2. Know the name of the person you're going to meet at the interview.
"I'm supposed to meet with some dude or something."

3. Don't walk in with a lit cigarette.
Walk in with an unlit cigarette.

4. Say the interviewer's name at least twice during the interview.
"So, Alan, I hope that I get the job, Alan."

5. Leave when the interview is finished.
"I'll just sit here until you've come to a decision."

6. Call back.
"Are you ready to hire me yet?"

7. Show your eagerness by your walk.
Watch Benny Hill for inspiration. 

8. Give all the information requested, even if you think it's too personal.

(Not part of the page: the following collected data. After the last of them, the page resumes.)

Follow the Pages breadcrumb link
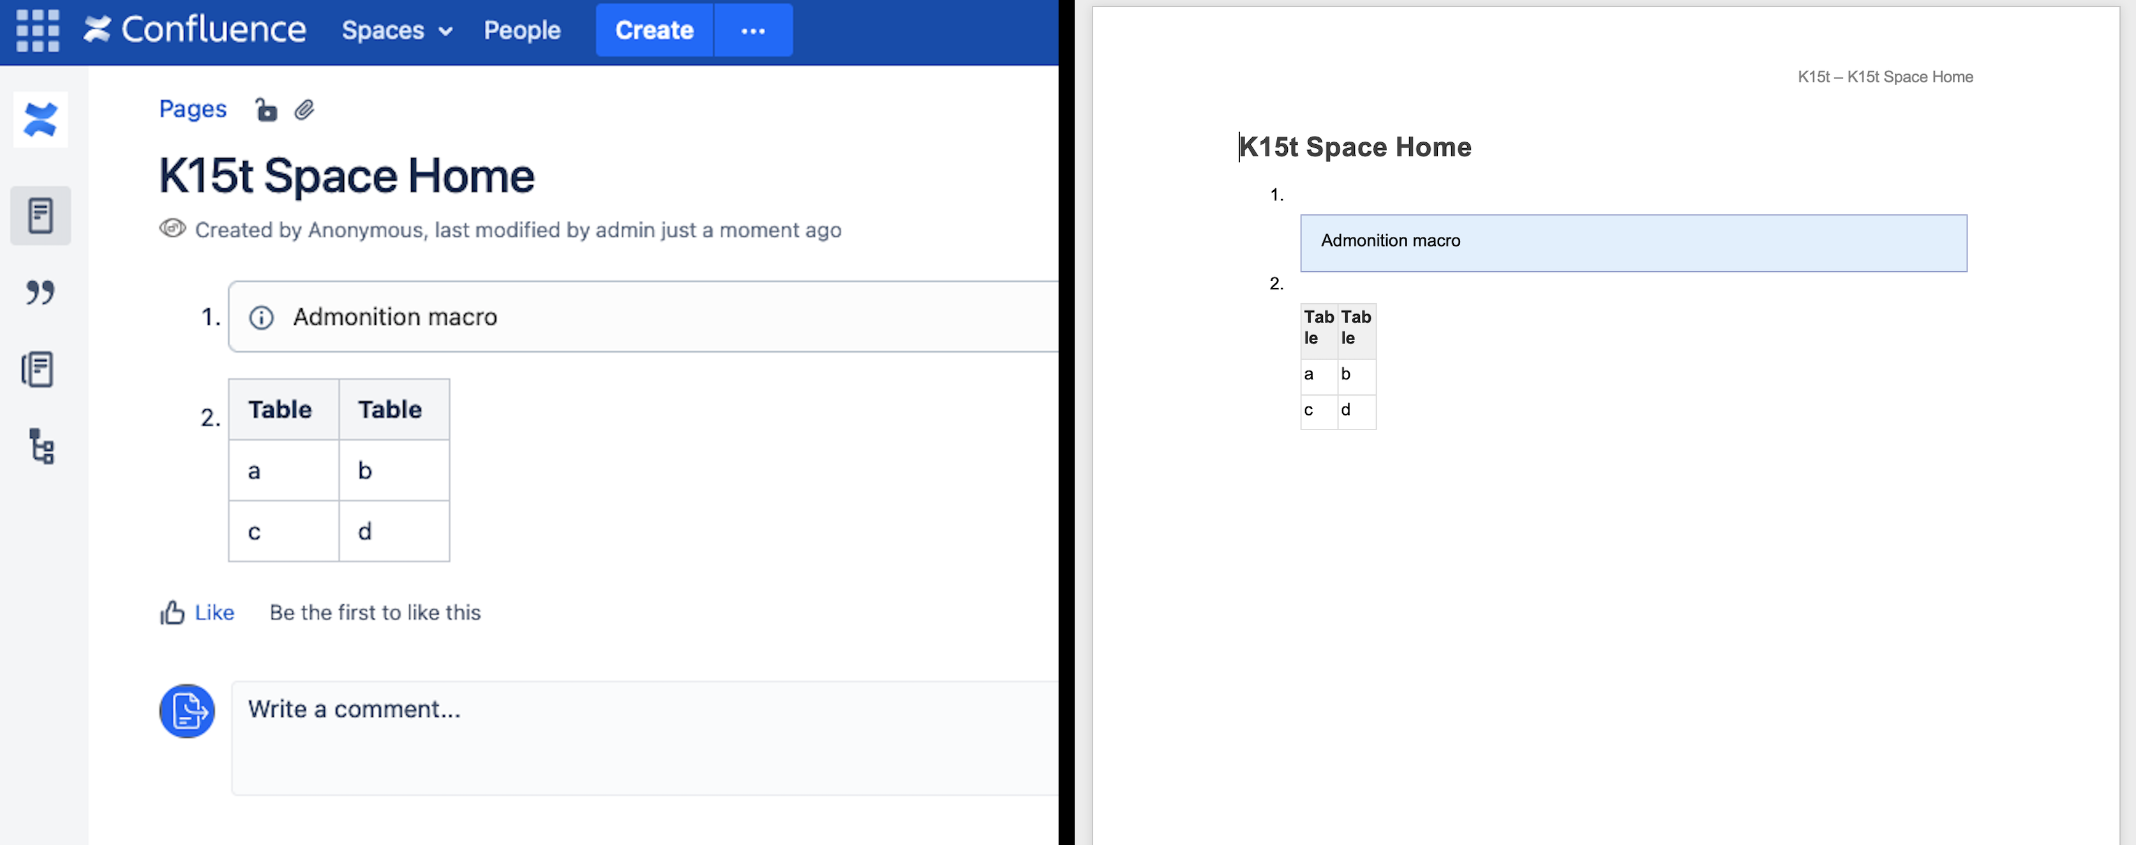 coord(192,109)
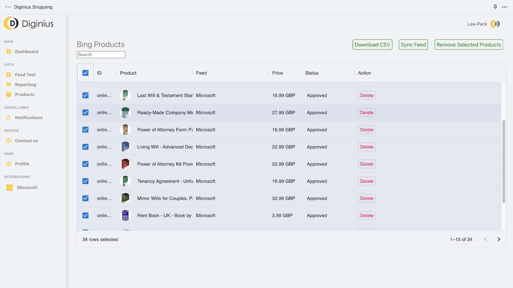Click the pin icon in the top bar
Image resolution: width=513 pixels, height=288 pixels.
tap(495, 6)
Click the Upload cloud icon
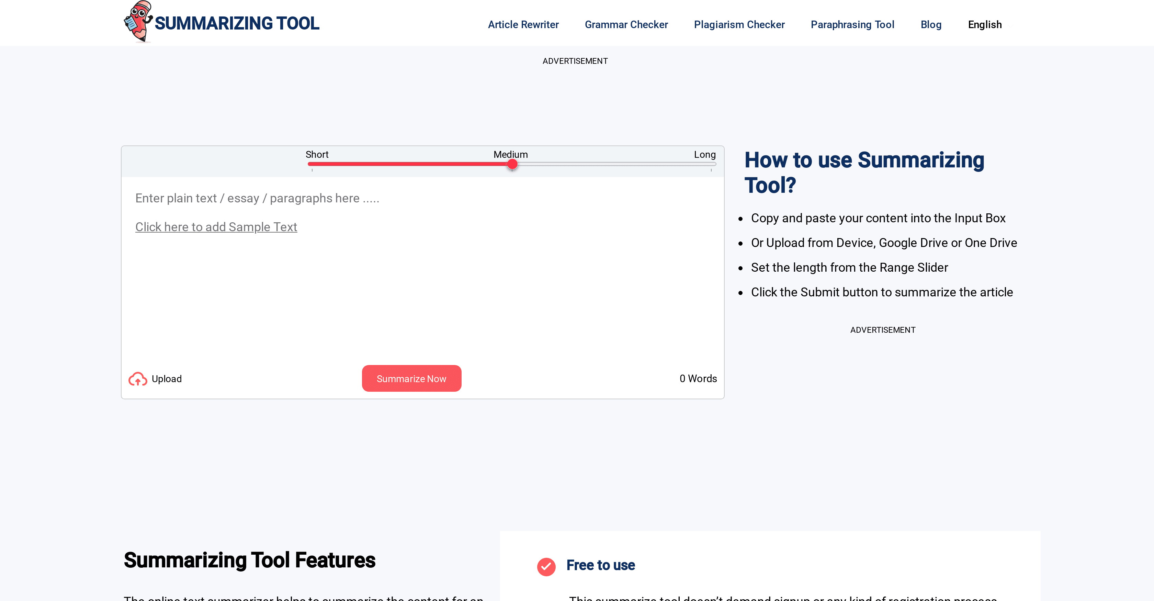1154x601 pixels. pyautogui.click(x=138, y=379)
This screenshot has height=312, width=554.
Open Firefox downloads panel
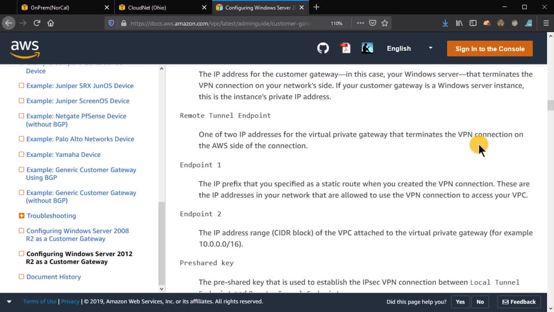[445, 23]
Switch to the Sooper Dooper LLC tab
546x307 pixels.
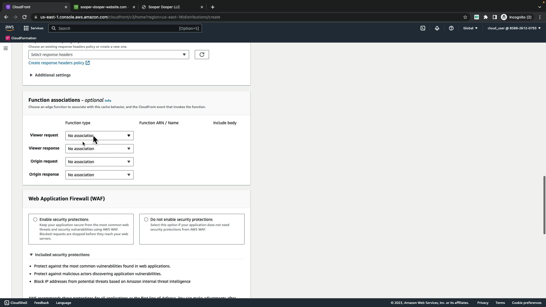click(x=164, y=7)
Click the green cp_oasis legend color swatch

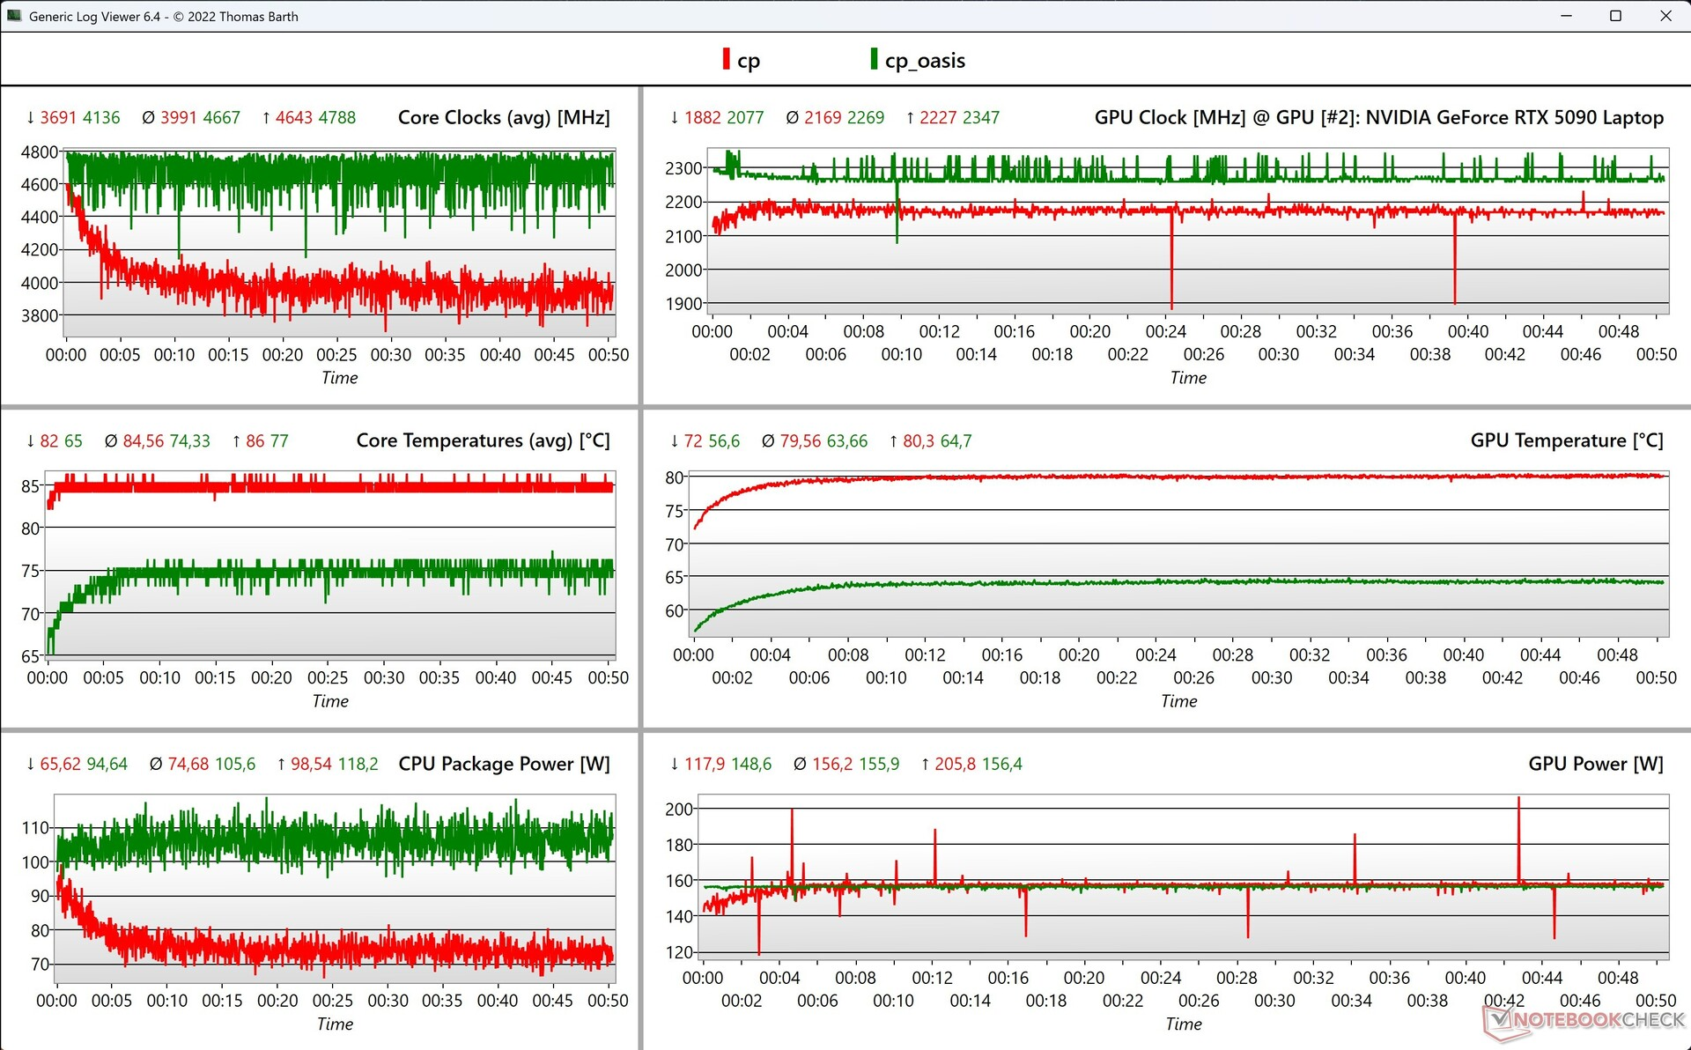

9. Display documents only when more facts are requested.
"You say you were incarcerated for five years. How do we know this is true?"

10. Be yourself.
Unless you're a jerk. 

11. Make a written note of time, date, place when asked to call or return for another interview.
Naw, just try to remember it. 

12. Remove your hat.
But leave the monocle right where it is.

12. Don't sit unless you've been invited to do so.

13. Don't call yourself "Mr." or "Miss."
"Mr. Larsen would like a job. I'm Mr. Larsen."

14. Don't walk in as if you were on a Sunday afternoon stroll.
Unless the interview takes place on a Sunday afternoon.

15. Don't shake hands like a dead fish.
Shake hands like a live fish.

16. Don't appear with the smell of liquor on your breath.
 Cover the smell with mints.

17. Don't squint - wear glasses if you need them.
"Who said that?"

18. Don't apply for a job when you have an unpleasant cold.
Apply when it's more pleasant. 

19. Don't wear lodge emblems, political buttons, or insignia.
"We know you're a fan of Frankie Goes to Hollywood, but the shirts have to go."

20. Don't wear sunglasses during the interview.
"Mr. Nicholson, we've decided to hire someone else."